# so who is it. bad internet



## Azazel (Apr 17, 2009)

iv been having really slow interent download and high ping but its random, simetimes my download is ok and then the next day or hours its slow..same with my ping, iv talked to AOL and they say there is no problem down there end it lynksys problem i phone lyksys and they say there is nothing rong with there router its AOL's fualt...im kinda getting tierd of this

whats the hell is up with my net, not sure what to do >_<


----------



## Azazel (Apr 17, 2009)

also sometime random websites stop loading so i have to restart my router for them to re load.


----------



## Kreij (Apr 17, 2009)

Run a traceroute (tracert in Windows) to the destination site.
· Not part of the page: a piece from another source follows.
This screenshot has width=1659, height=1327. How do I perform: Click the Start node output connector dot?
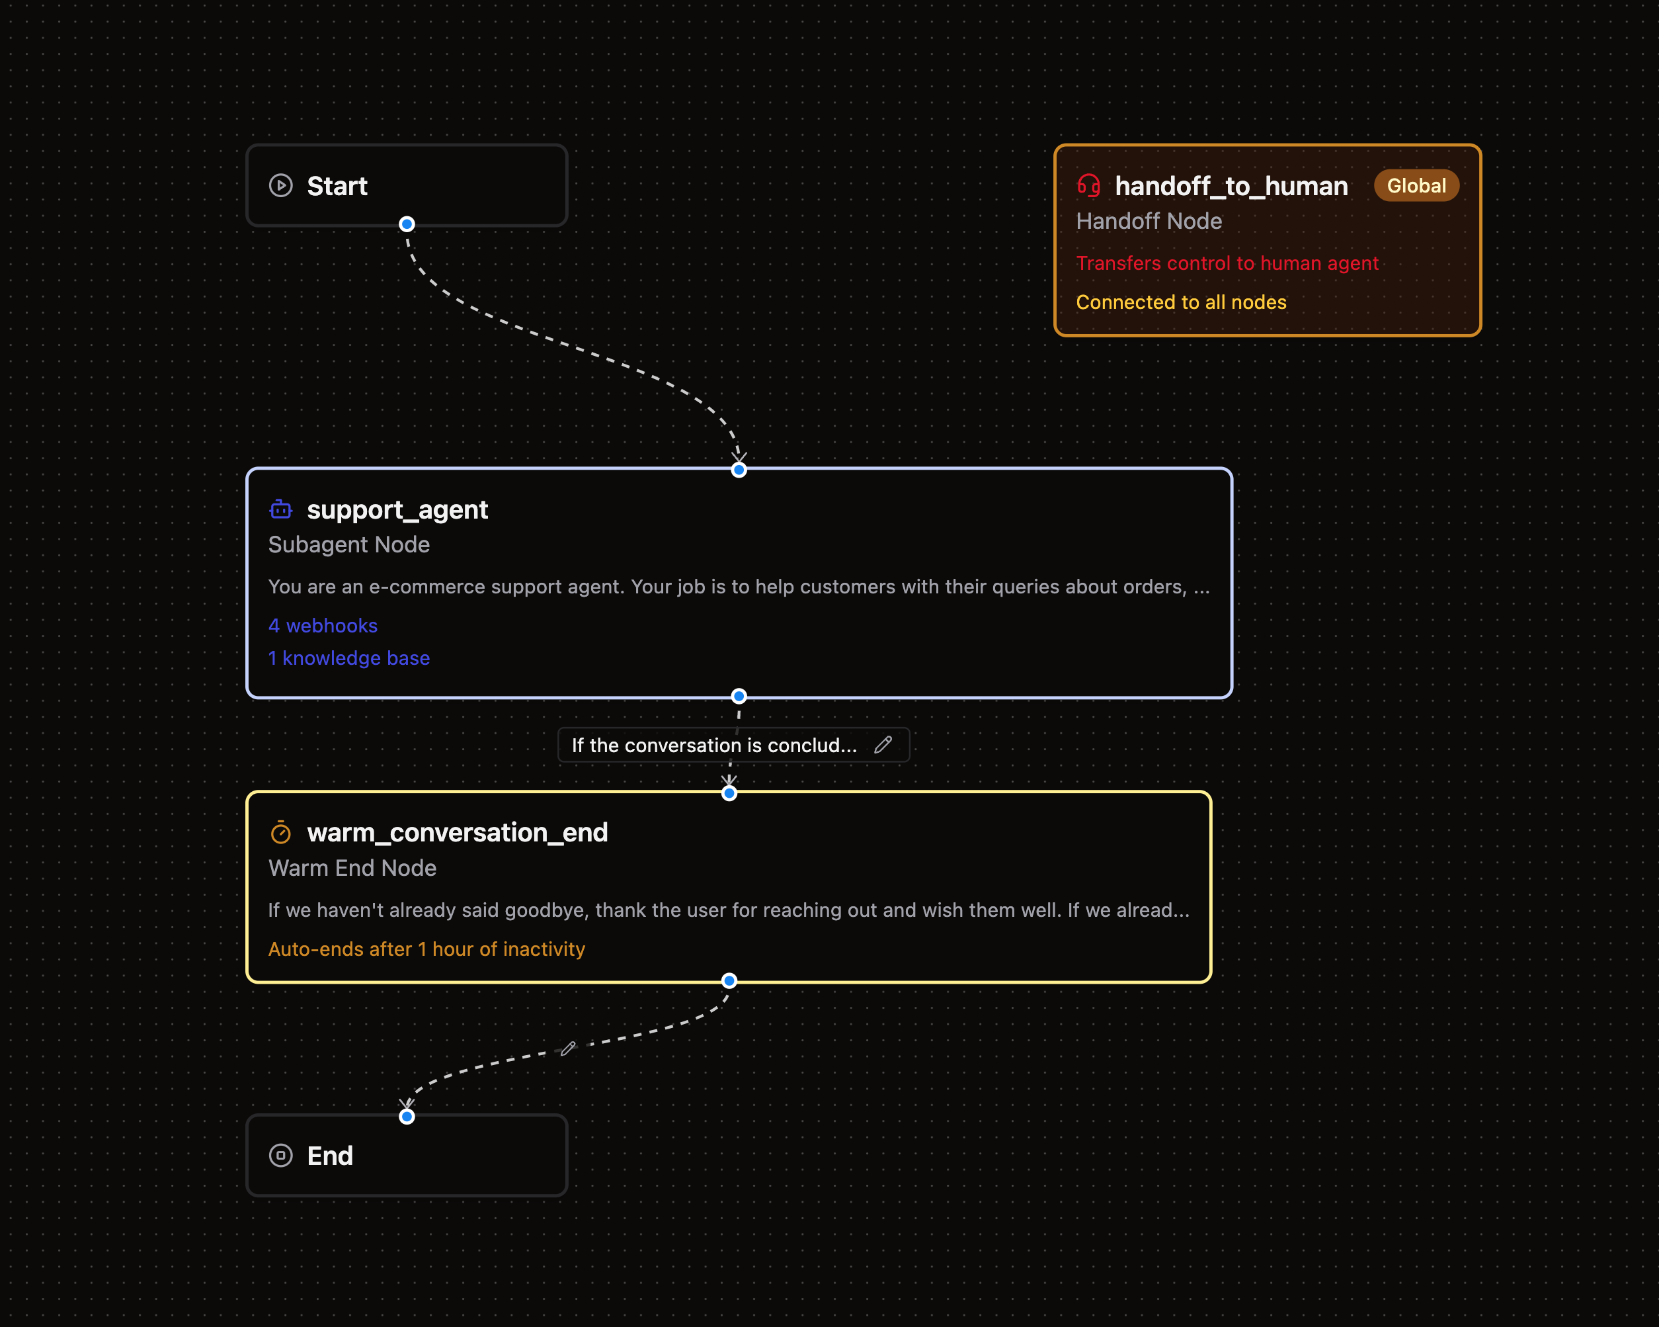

It will show you where you are slowing down.


----------



## Azazel (Apr 17, 2009)

how do i do that


----------



## 3870x2 (Apr 17, 2009)

he might not know how....
hold windows key + r
type "cmd"
type "tracert www.google.com"
it will run each connection point from you to google.com and the latency between each.  If you are using wireless, it could be the problem.  I despise wireless, especially for gaming.

Im willing to bet it is your ISP, they always say its not their problem.  Mine did for months before they finally fixed it.


----------



## Azazel (Apr 17, 2009)

mmm >_<

what does it mean 

problem is its random, but it still slower than it used to be. my ping on my refuler server used to be 140 give or take now lowest is 170-190 and sometime its 250-300 and it does not go down


----------



## 3870x2 (Apr 17, 2009)

it means that at the time you did that tracert, there wasnt a problem.  Do a tracert and post it when your connection is for sure acting up.  Also make sure nothing is using your connection, and if it is wireless, that no one else is using your connection.

Routing chooses the fastest option, so the problem usually lies at your ISP or you.  Whenever it does mess up, it will have a high ping at 92.9.64.1 (your routers IP) or 92.31.252.6 (ISP problem)  Beyond that, it is in the wild blue yonder.

To further help us with the problem, go to speedtest.net, and tell us what you get.  Best to do several of those tests, and tell us the highest and lowest scores from different semi-local locations.  (we are looking for upload, download, and ping.)


----------



## Azazel (Apr 17, 2009)

ok doki


----------



## Azazel (Apr 17, 2009)

still really slow used to get mush fatser, how do i get previosu results ?
im supposed to have 8mb.i used to get closer to 3..now i get half that


----------



## Bokteelo (Apr 17, 2009)

Azazel said:


> [url]http://www.speedtest.net/result/454300548.png[/URL]
> 
> still really slow used to get mush fatser, how do i get previosu results ?
> im supposed to have 8mb.i used to get closer to 3..now i get half that



Did your parents secretly get a slower plan? Mine did for a whole year, and I didn't find out until 10 months into that year.

768


----------



## Azazel (Apr 17, 2009)

lol, 8mb is the slowest you can get in AOL so yeah im sure  (carphone warehouse own AOL in the uk)


----------



## oily_17 (Apr 17, 2009)

Do you get these slow downs at "peak" times of the day.If you try during the middle of the night does the speed increase.

During "peak" times of the day I see a dramatic slow down with my ISP, have complained several times but seems only thing to do is switch ISP..but they all seem to do this.

EDIT:At the moment Friday 17:22 only getting 0.7Mb/s download on a 8Meg line.


----------



## Asylum (Apr 17, 2009)

Yea i think all ISP's limit your speed at peak time now days!!


----------



## mrhuggles (Apr 17, 2009)

dude you are talking abotu the oldest crap in the book, SOHO routers suck, bad, its their software, thats why useing openWRT + X-Wrt is so good, its good software, not like there is anything wrong with the hardware, they just run the windows ME of small oses [VXWorks] google VXWorks and crash lol


----------



## 95Viper (Apr 18, 2009)

Kreij said:


> Run a traceroute (tracert in Windows) to the destination site. It will show you where you are slowing down.





Azazel said:


> how do i do that



Use this, it has a few test and some explanations:http://www.pcpitstop.com/internet/default.asp


----------



## Easy Rhino (Apr 18, 2009)

sounds like your router is about to die. if it is random and the problem goes away after you reboot the router then it is most likely the router.


----------



## Azazel (Apr 19, 2009)

stupid router >_<


----------



## Darren (Apr 20, 2009)

Didn't AOL go broke and pack up their ISP business years ago?

I thought they were long gone, definitely one of the worst UK ISP around after Talk Talk and Tiscalli. Move to Virgin Media, ok they have a little traffic management during peek hours but you get exactly what you pay for and they've recently dropped the price.

I'm on 10 MB and I usually download at around 1.2 MB/Sec from any half decent server or torrent.


----------